Christian Nascimento, who chairs the Montco GOP, said the committee has seen an uptick in vandalism this year, including at its satellite office in Lower Providence, where someone spray-painted “Hell No” in red block letters over its Trump sign.

“I don’t understand it,” said Nascimento. “If you don’t like what you see, you don’t go and vandalize someone’s personal property. You put up your signs. You knock doors. You work harder.”

‘A race to the bottom’

Residents and party officials cited political polarization as a cause of the collar counties’ sign battles.

Republican and Democrats experience similar rates of “severe political hostility,” such as threats and harassment, according to recent research from Princeton University’s Bridging Divides Initiative. Those rates have increased alongside the rapid polarization of the American electorate, with a much-cited Pew Research Center study from 2020 finding that 80% of Americans say that they have few or no friends across the political aisle.

» READ MORE: The ousted Montco Republican swatted after supporting Kamala Harris appears in campaign’s new ads airing in swing states

In August, a Montgomery County GOP official was swatted for encouraging Republicans to vote against Trump, while a couple in Malvern faced false accusations of pedophilia for appearing in a Harris ad in September.

“It’s kind of like a race to the bottom. Who can do the worst things the fastest?” said Kevin Crawford, 40, of Bucks County’s Plumstead Township. He and his wife, Maureen, witnessed someone jump out of a car to kick down the Harris-Walz sign in their backyard on Oct. 8. Since then, the couple have been taking down the sign before bed each night and rehanging it in the morning.

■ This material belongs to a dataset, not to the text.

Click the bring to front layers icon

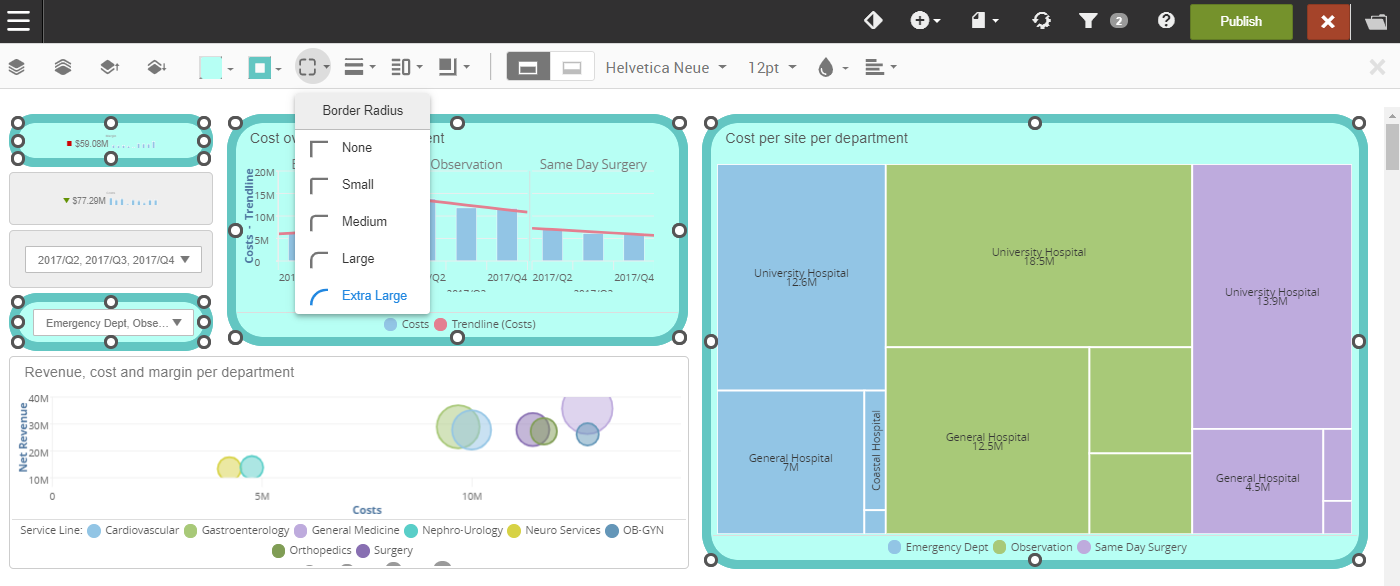pos(63,67)
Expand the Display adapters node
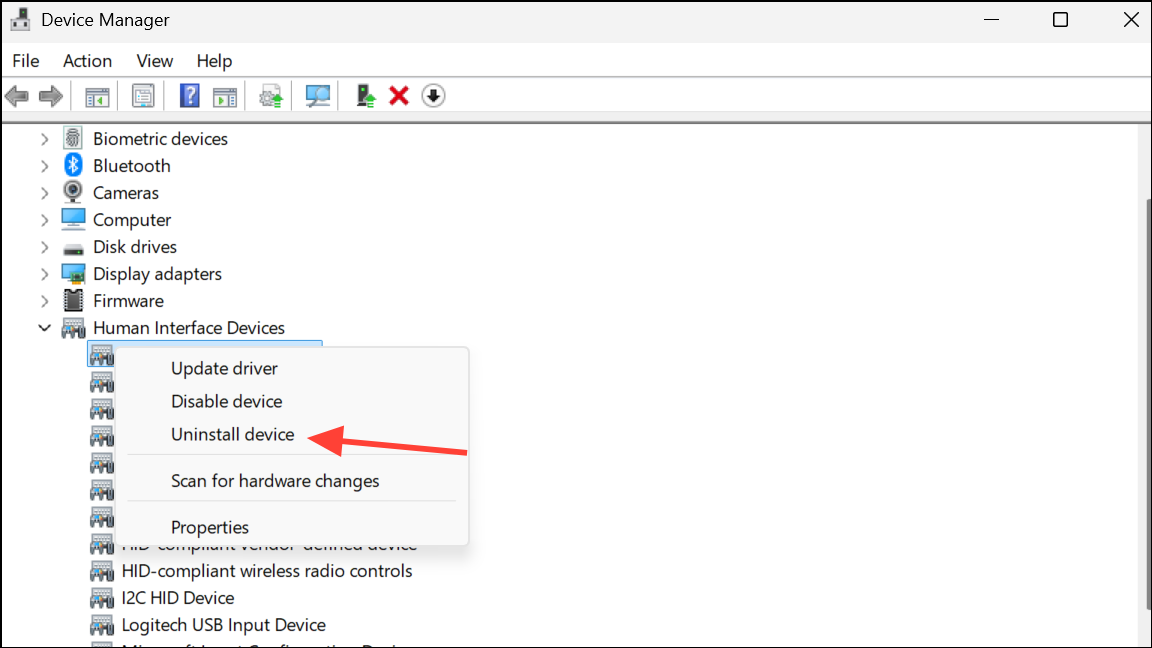 point(45,274)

“I think it’s really sad that as a community, we’ve come to this place where we’ve lost just basic respect for one another,” said Maureen Crawford.

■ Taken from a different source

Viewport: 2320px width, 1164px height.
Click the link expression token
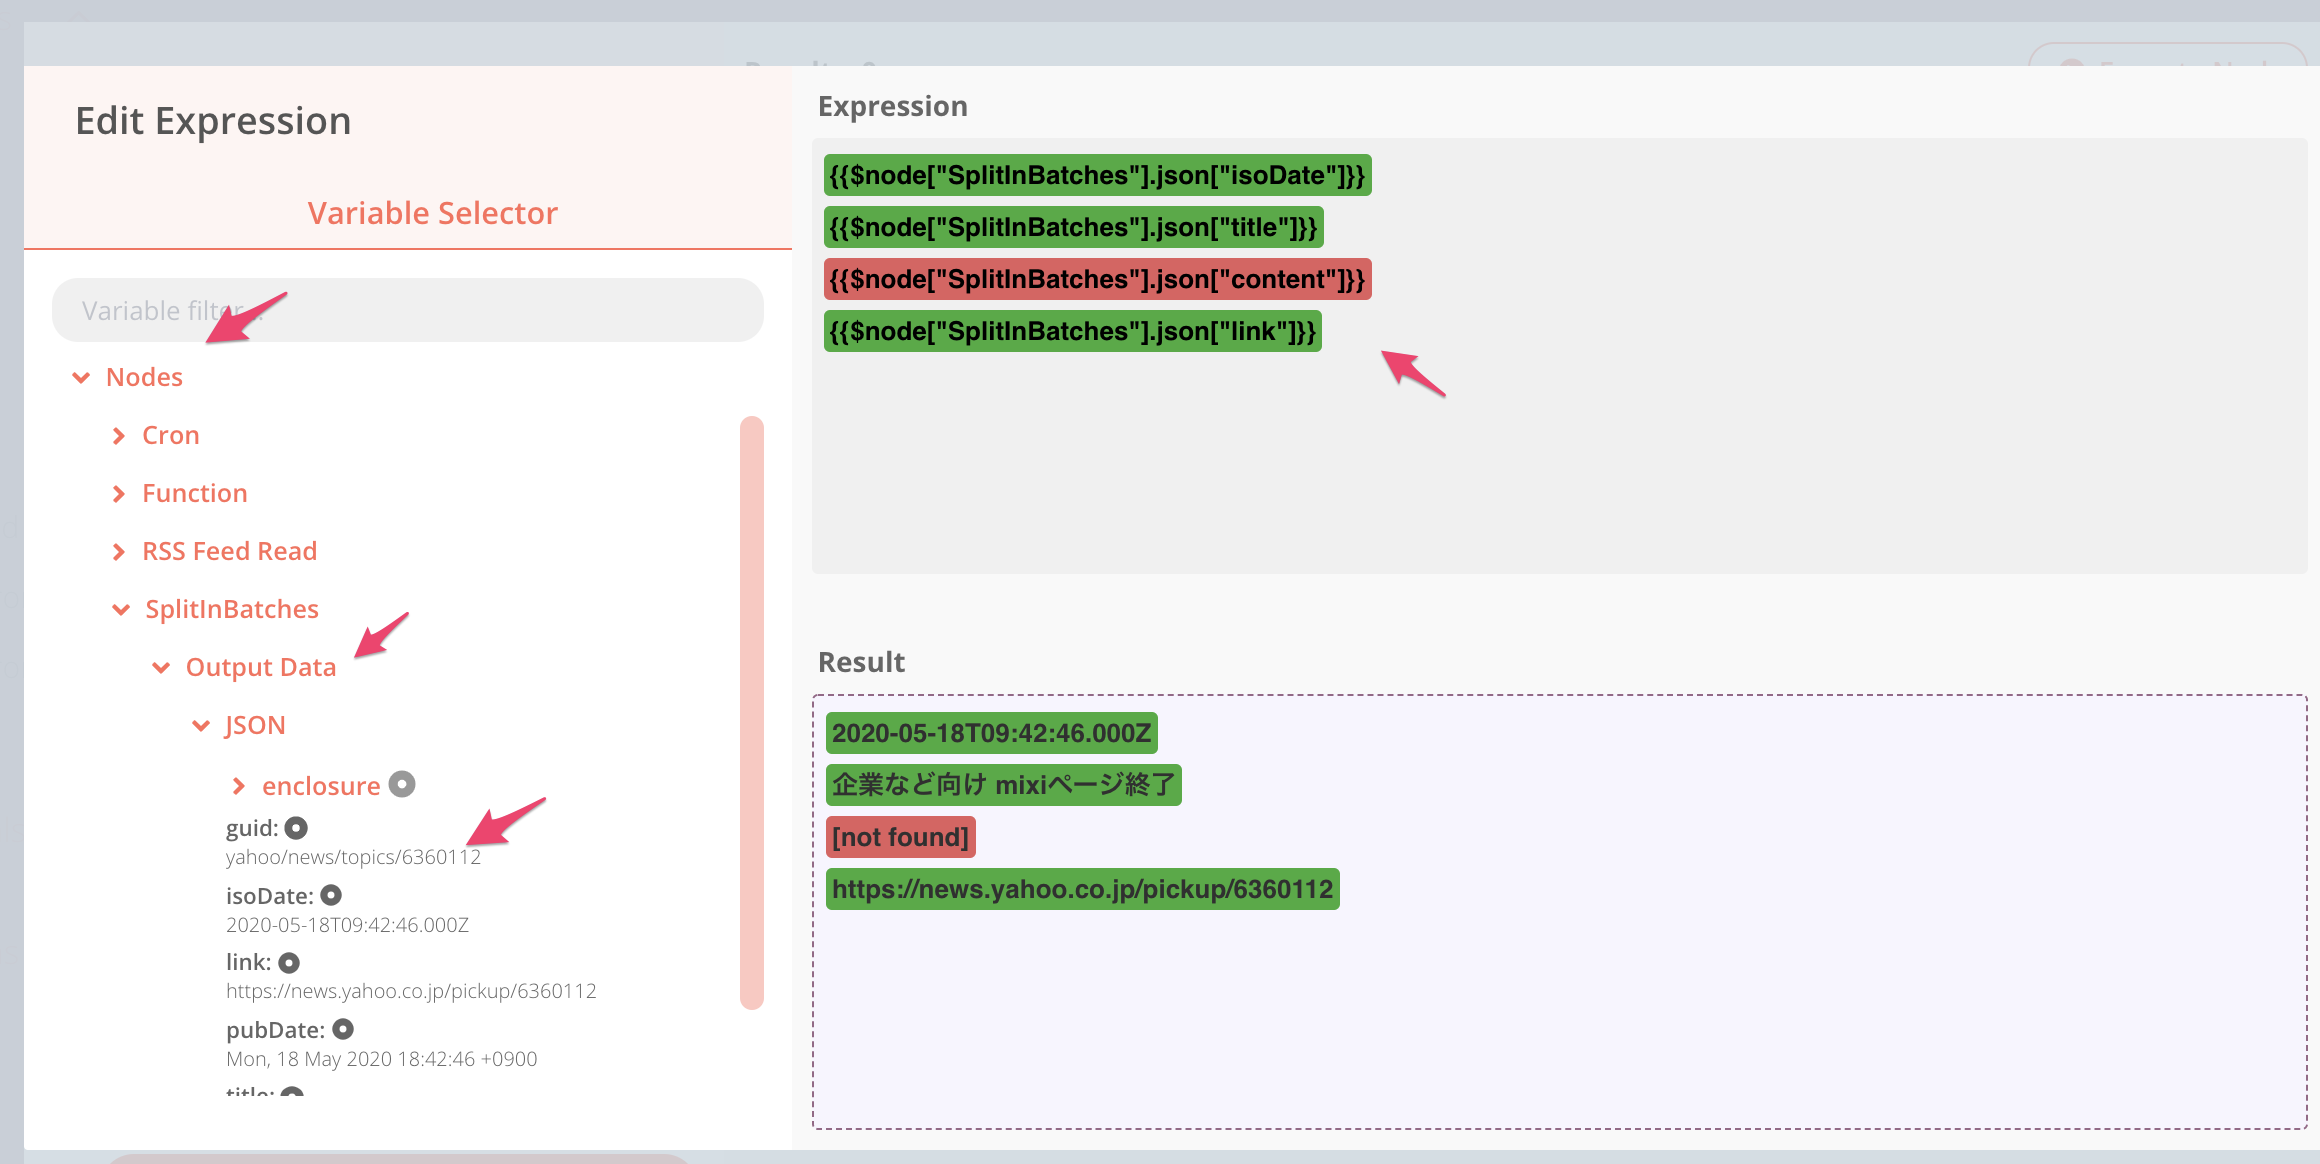[x=1072, y=332]
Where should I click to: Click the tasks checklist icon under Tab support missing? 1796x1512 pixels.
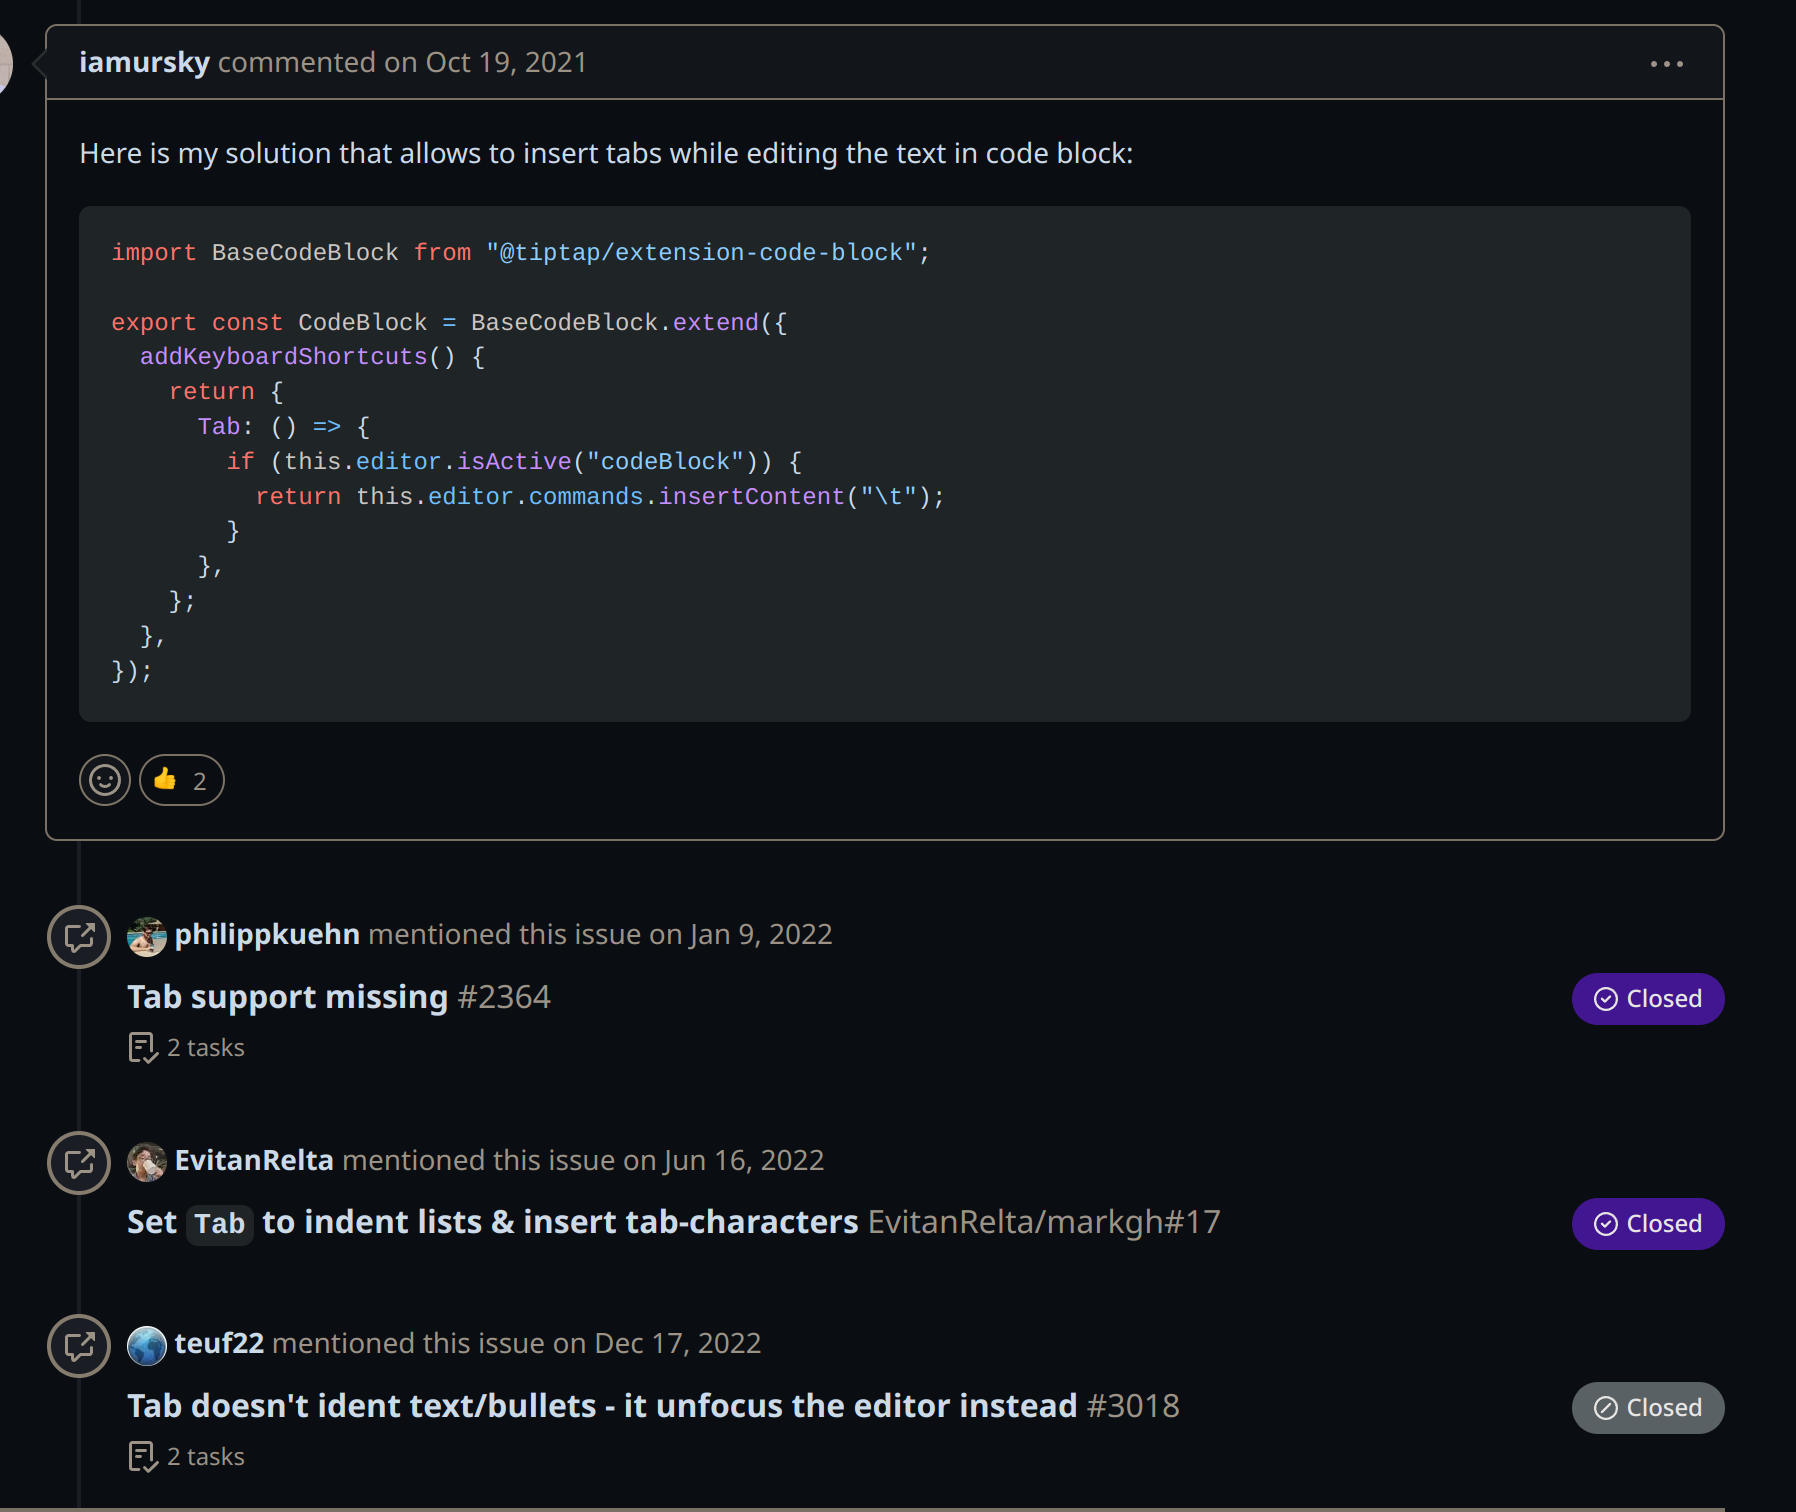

Over in Upper Providence Township, Montgomery County, the sign theft became so rampant that the local Democratic committee started outfitting Harris signs with AirTag tracking devices to trace disappearances.

About 50 signs went missing before committee members made the change in mid-October, said Ben Stevens, chair of the Upper Providence Democrats. Since then, they’ve discovered that the state Department of Transportation had taken some signs, while others had been pulled off the street by confused residents.

A few had been genuinely stolen. Earlier this month, Stevens tailed a truck outfitted with Trump stickers to a local supermarket after the AirTag reported that a sign he had just placed at Egypt and Black Rock Roads in Oaks was missing. After calling the police and deputizing another volunteer to confront the purported thief, Stevens got the sign back. It was a relatively civil exchange, he said.

The AirTag experiment “makes me feel a little bit more in control,” Stevens said. “We can actually get a sense of what’s happening and do something productive about it.”

» READ MORE: ‘City folks’ who moved to Philly’s fast-growing suburbs could help Kamala Harris defeat Donald Trump in Pa.

Do lawn signs do anything, anyway?

Despite the kerfuffles, research shows campaign signage can have a negligible effect on elections, increasing voter share by 1.7% on average, according to a 2015 study by Columbia University professor Donald Green. That matters more in tight down-ballot races, where name recognition can be the difference between winning or losing.

For presidential elections, lawn signs have more to do with a sense of expression and building a facade of collective power than swaying results.

In Levittown, McGoldrick put up his to reassure Harris supporters amid what he said can feel like a sea of Trump signs.

Supporters of both parties reinstalled their signs after being targeted. DePaul said she put up hers to set a good example for her three daughters.

“I want them to be strong women, and if they feel passionately about something, they should feel free in America to use all the rights they were given to express it,” she said.

As for McGoldrick, it’s about fighting back.

“I’m not backing down,” McGoldrick said. “I’m not letting these fake patriots bully me out of anything.”